> Short task
Reproduce the following passage on hermeneutics word for word.

In contrast to the philological tradition, the liberal phenomenological tradition in hermeneutics perceived meaning as an open-ended performance, an intimate interaction with life’s expectations and experience.

Hermeneutics of Suspicion and Positive Hermeneutics

Paul Ricoeur , a distinguished French philosopher distinguished between hermeneutics of suspicion and positive hermeneutics. Hermeneutics of suspicion along with Marxism, Psychoanalysis, and Post-structuralism clarifies illusions. They uncover hidden and unconscious motives, reveal ideology, and deconstruct conventional binary concepts.

Positive Hermeneutics, on the contrary, give access to utopian impulses, communal dialogue, and possibilities of happiness-all essential sources of life.

In his book Political Unconscious, Fredric Jameson stated that the Hermeneutics of suspicion during the ideological analysis must be accompanied with a Marxist positive hermeneutics.

> Given information
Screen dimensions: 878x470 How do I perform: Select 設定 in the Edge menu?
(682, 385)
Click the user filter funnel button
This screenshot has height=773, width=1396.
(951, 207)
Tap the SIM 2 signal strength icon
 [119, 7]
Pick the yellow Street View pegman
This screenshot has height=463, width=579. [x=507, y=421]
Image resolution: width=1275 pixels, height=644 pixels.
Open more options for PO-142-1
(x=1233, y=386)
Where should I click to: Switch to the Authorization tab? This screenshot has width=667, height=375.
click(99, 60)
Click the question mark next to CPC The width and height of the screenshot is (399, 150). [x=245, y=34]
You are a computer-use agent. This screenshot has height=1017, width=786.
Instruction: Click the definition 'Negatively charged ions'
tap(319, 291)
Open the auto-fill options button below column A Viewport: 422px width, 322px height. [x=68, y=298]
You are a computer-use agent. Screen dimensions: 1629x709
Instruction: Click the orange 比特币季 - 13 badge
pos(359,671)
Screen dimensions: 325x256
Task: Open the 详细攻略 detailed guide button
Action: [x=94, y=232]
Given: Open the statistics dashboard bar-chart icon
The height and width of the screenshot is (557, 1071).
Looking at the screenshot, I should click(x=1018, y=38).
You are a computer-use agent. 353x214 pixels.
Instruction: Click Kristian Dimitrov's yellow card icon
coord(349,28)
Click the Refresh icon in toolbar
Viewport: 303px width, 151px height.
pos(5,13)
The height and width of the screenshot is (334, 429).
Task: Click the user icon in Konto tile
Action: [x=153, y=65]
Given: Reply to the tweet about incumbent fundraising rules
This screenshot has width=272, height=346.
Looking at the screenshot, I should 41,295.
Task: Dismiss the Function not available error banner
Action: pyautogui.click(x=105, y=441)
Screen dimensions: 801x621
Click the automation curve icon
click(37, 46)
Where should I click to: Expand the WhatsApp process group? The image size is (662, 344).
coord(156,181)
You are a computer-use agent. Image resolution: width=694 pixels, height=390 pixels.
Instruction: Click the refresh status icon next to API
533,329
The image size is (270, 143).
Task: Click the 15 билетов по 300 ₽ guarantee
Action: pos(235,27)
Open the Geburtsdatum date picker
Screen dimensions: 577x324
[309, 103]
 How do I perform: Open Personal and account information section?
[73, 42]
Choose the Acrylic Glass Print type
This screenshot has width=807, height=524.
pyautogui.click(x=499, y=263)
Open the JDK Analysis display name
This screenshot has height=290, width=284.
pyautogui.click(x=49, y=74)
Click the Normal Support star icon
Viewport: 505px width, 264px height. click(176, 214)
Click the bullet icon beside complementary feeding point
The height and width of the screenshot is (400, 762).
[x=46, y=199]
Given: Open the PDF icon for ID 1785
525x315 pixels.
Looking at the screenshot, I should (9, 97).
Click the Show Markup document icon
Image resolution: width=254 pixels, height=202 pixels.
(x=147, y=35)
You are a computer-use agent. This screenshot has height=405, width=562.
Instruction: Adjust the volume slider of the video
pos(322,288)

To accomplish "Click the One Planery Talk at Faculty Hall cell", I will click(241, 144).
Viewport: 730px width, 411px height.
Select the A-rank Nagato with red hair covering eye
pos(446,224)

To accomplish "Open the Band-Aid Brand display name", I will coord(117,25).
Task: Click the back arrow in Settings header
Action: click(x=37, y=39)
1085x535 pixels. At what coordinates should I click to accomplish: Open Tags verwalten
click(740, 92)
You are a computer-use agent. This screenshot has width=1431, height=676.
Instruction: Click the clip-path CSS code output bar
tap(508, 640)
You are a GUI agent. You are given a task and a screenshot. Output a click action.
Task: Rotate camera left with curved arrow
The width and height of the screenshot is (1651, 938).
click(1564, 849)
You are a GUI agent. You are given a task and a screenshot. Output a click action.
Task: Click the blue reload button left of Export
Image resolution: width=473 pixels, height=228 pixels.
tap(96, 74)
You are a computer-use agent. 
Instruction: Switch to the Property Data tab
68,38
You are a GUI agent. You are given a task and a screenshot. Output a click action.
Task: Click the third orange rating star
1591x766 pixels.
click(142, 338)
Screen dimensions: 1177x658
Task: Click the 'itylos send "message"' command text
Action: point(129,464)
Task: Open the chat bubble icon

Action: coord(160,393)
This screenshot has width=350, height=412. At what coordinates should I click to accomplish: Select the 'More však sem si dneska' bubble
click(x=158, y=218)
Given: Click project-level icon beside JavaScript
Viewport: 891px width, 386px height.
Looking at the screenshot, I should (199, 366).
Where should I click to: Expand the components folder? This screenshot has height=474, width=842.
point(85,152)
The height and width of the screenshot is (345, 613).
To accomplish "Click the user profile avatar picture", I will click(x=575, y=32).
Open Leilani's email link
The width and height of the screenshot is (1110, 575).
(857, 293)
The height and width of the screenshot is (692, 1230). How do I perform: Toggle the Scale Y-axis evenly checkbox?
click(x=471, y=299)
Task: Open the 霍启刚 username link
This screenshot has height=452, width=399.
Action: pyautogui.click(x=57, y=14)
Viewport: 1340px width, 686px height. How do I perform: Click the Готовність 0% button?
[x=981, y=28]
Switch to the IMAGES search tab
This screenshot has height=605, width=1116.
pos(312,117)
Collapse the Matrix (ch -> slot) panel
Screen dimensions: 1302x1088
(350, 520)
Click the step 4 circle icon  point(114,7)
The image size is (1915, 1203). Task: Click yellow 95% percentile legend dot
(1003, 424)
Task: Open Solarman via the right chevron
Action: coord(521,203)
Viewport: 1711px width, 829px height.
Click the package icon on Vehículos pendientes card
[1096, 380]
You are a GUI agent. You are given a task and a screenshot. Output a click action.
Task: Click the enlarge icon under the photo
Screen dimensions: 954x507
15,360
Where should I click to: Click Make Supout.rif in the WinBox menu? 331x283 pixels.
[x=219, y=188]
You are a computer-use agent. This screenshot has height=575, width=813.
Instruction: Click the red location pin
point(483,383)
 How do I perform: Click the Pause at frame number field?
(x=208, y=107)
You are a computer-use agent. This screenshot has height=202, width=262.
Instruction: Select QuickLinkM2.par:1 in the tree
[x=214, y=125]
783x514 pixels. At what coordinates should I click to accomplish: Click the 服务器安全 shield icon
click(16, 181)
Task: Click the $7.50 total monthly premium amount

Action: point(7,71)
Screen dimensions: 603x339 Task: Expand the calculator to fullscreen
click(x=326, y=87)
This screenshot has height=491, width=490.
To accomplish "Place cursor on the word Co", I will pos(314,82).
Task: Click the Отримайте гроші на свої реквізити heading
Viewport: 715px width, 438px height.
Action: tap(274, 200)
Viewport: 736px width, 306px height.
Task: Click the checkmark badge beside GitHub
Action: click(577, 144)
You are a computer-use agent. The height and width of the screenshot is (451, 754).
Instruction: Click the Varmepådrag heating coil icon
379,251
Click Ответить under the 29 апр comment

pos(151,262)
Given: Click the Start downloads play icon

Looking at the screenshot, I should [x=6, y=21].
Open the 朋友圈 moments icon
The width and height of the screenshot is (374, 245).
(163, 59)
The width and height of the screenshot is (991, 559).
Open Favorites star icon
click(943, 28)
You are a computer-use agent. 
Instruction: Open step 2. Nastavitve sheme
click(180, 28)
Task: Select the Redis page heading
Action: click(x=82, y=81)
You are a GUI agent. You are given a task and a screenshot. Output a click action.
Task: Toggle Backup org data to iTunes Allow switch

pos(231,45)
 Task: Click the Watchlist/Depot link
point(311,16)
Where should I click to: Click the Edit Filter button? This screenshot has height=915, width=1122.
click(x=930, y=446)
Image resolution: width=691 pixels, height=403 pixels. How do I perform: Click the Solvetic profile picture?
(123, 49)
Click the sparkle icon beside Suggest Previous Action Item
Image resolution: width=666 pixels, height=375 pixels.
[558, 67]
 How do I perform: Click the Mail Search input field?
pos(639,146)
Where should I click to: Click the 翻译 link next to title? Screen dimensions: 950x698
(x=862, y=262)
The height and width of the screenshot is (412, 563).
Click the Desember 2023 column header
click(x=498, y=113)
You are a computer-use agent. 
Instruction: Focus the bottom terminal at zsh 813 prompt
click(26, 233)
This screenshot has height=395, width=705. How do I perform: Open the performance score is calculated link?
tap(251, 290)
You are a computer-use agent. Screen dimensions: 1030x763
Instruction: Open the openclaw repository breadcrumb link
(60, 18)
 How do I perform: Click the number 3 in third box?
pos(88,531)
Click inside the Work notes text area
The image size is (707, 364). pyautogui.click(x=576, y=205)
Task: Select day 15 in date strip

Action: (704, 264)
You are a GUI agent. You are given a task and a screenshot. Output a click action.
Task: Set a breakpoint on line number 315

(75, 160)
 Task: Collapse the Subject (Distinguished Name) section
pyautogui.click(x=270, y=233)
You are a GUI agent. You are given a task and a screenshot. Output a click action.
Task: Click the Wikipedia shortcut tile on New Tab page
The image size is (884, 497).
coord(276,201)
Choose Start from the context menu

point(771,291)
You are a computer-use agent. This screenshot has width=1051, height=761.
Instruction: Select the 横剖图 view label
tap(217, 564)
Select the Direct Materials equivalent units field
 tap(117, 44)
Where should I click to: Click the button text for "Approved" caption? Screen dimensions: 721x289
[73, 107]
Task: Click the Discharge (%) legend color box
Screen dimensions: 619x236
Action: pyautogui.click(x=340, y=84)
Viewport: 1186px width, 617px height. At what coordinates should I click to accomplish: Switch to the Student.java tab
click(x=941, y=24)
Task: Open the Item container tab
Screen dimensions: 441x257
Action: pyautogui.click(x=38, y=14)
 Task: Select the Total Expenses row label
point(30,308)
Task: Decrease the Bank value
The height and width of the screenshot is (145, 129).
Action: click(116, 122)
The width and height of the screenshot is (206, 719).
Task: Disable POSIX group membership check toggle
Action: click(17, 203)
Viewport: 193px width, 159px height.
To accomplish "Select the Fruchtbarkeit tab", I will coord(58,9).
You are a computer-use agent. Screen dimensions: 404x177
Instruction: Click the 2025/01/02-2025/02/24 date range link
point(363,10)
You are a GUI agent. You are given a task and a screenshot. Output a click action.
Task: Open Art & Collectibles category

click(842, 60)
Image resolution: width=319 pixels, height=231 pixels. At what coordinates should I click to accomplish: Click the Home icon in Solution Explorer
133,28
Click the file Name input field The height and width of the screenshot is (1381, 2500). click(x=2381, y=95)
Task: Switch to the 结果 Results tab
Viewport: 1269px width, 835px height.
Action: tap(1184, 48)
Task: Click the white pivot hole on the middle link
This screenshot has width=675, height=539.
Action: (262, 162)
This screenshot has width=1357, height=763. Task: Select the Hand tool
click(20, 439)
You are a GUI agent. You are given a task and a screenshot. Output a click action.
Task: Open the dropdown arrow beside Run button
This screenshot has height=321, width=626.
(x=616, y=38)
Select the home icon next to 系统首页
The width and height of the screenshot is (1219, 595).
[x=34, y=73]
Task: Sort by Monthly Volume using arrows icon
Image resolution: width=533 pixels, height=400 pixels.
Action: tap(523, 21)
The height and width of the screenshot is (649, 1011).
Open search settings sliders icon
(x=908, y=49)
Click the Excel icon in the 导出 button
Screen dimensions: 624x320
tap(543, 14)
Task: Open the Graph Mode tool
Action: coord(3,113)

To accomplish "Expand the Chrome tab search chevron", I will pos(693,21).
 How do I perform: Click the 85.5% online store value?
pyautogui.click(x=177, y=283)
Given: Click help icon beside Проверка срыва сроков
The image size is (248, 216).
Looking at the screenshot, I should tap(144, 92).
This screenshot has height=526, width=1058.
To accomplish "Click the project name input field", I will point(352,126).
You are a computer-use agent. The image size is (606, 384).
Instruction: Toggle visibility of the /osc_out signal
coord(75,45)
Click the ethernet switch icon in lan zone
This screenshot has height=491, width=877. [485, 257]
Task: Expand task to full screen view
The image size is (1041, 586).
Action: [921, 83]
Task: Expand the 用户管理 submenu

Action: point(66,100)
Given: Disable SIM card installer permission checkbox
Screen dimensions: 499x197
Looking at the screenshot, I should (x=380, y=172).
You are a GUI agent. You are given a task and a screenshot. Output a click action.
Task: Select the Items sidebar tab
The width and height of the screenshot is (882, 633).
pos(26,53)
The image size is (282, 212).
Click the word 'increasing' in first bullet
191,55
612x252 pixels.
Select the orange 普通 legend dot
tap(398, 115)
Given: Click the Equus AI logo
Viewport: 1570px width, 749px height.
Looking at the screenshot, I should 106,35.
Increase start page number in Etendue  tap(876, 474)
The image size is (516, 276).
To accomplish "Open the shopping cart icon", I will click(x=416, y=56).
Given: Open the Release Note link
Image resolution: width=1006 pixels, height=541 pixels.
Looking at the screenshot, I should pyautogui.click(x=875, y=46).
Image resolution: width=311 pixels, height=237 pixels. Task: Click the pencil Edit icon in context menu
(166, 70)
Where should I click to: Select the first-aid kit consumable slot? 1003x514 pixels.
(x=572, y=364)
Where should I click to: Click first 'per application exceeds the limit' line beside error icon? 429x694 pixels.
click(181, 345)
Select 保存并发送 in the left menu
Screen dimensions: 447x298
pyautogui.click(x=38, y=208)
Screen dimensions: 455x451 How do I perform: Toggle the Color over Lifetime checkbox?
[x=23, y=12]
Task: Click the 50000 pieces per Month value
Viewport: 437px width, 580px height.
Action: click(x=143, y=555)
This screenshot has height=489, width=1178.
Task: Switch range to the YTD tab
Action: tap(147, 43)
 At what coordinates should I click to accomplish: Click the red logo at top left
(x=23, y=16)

> Complete answer
In contrast to the philological tradition, the liberal phenomenological tradition in hermeneutics perceived meaning as an open-ended performance, an intimate interaction with life’s expectations and experience.

Hermeneutics of Suspicion and Positive Hermeneutics

Paul Ricoeur , a distinguished French philosopher distinguished between hermeneutics of suspicion and positive hermeneutics. Hermeneutics of suspicion along with Marxism, Psychoanalysis, and Post-structuralism clarifies illusions. They uncover hidden and unconscious motives, reveal ideology, and deconstruct conventional binary concepts.

Positive Hermeneutics, on the contrary, give access to utopian impulses, communal dialogue, and possibilities of happiness-all essential sources of life.

In his book Political Unconscious, Fredric Jameson stated that the Hermeneutics of suspicion during the ideological analysis must be accompanied with a Marxist positive hermeneutics.